* [WHAT YOU WILL DO] Return every line of the listing below that contains the string "Viewport", matching case exactly.
====== SOURCE RECORDS
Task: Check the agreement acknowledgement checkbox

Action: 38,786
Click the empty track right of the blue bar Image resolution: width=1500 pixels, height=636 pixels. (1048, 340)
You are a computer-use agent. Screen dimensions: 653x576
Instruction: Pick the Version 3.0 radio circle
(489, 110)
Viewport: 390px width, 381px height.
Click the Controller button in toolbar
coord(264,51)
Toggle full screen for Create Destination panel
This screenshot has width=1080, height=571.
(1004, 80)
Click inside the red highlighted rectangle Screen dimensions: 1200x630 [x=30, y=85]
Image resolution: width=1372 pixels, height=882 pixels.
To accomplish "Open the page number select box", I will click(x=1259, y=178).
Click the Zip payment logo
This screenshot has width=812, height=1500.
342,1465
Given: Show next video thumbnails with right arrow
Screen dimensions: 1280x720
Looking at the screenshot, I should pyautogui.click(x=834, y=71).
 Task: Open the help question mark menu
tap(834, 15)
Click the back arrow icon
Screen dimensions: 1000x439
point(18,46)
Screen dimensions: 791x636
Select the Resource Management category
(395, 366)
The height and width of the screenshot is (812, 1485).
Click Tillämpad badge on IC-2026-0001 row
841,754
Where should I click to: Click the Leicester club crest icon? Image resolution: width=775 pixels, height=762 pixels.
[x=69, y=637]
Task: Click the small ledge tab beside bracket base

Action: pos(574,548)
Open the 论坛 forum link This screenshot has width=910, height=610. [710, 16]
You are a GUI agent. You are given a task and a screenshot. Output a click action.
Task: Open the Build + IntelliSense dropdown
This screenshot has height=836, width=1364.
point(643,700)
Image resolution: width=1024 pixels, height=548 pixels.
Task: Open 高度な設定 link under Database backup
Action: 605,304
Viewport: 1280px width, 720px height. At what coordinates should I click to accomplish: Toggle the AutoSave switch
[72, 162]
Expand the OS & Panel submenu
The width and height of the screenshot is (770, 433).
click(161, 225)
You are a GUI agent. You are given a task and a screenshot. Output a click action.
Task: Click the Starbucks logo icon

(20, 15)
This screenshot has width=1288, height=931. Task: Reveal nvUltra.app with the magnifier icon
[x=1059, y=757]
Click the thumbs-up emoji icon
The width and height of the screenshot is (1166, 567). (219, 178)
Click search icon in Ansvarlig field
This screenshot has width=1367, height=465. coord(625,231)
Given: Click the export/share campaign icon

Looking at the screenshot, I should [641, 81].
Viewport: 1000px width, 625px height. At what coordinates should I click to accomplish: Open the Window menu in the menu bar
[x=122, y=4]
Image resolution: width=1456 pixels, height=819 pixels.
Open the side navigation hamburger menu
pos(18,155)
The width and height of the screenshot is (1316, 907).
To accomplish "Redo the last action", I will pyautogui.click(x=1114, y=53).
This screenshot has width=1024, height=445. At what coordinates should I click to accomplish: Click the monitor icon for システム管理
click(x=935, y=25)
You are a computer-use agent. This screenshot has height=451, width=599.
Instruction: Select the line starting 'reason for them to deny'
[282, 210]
============
* [WRITTEN RESPONSE]
Viewport: 390px width, 381px height.
Viewport: 1280px width, 720px height. At what coordinates should I click to accomplish: Toggle the AutoSave switch
Viewport: 1000px width, 625px height. At what coordinates should I click to accomplish: Open the Window menu in the menu bar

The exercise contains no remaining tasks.